Back Breaker is the third album from American Christian metal band the Showdown. It is their first album with Solid State Records. On June 27, 2008, The Showdown released the track listing. On August 19, 2008, the album was released in stores. It is the last album to feature guitarist Travis Bailey, bassist Eric  Koruschak, and drummer AJ Barrette.

Style 
The style of Back Breaker has proved to be somewhat a mix of their first two albums. They have returned to the heavier sound of A Chorus of Obliteration, while still keeping some of the southern elements of Temptation Come My Way. Lead vocalist Dave Bunton uses harsh screaming, growling, and yelling often, but also mixes in some singing. The band characterized Temptation Come My Way as being their "Black Album.", while this album has moved towards their Pantera influences. Drummer A.J. Barrette brings back more double bass for this album. Each of the album's song titles is based on Greek mythology storylines.

# [Data extract]

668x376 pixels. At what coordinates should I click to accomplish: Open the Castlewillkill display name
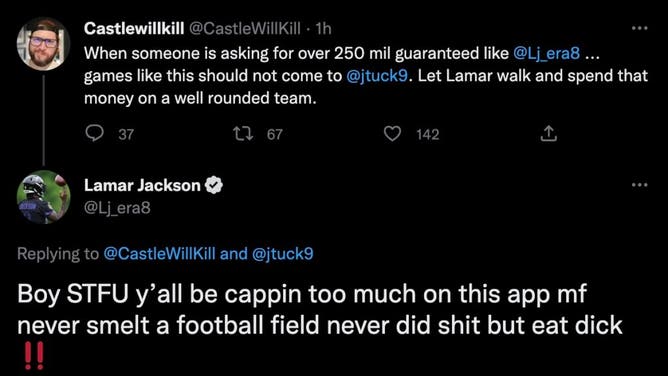click(x=134, y=29)
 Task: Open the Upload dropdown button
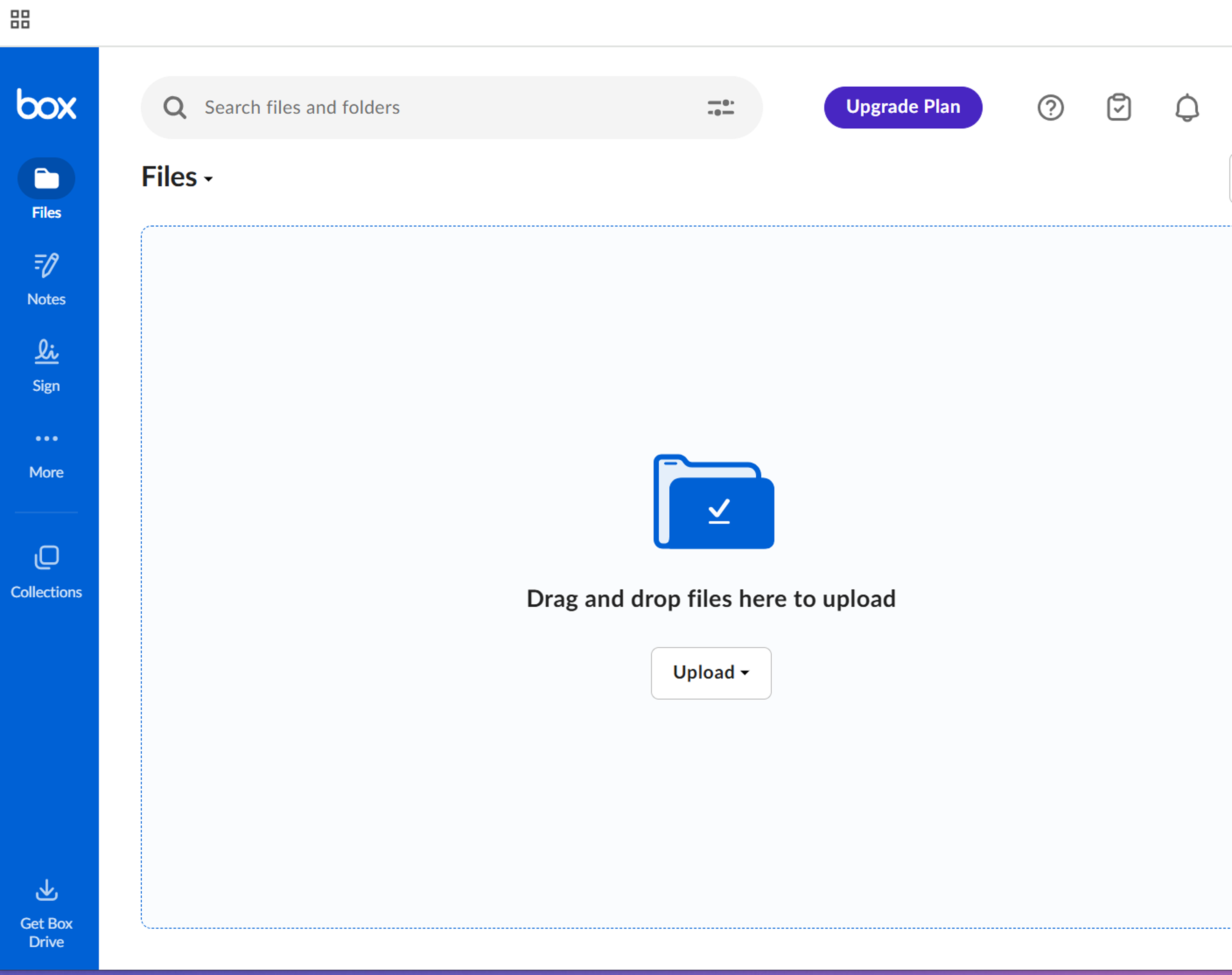[711, 672]
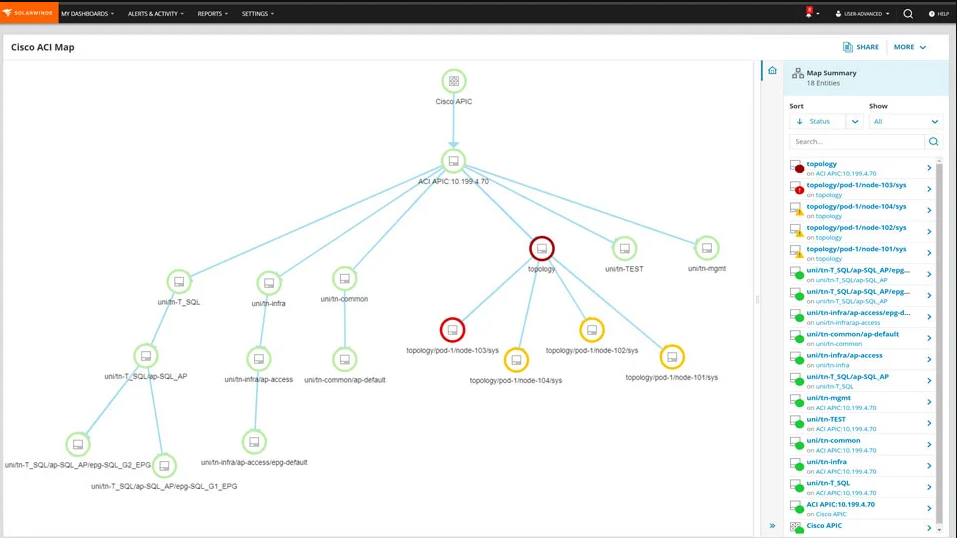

# [Jobs]
- 1) According to the Back Breaker article, why is the album's style a mix of the band's first two albums? Answer in one to three sentences.
- 2) Repeat, word for word, the stretch of the Back Breaker article from "Back Breaker is" through "drummer AJ Barrette.".

# [Task responses]
- 1) The album returns to the heavier sound of A Chorus of Obliteration. It also keeps some of the southern elements of Temptation Come My Way, so it combines qualities of both earlier albums.

- 2)
Back Breaker is the third album from American Christian metal band the Showdown. It is their first album with Solid State Records. On June 27, 2008, The Showdown released the track listing. On August 19, 2008, the album was released in stores. It is the last album to feature guitarist Travis Bailey, bassist Eric  Koruschak, and drummer AJ Barrette.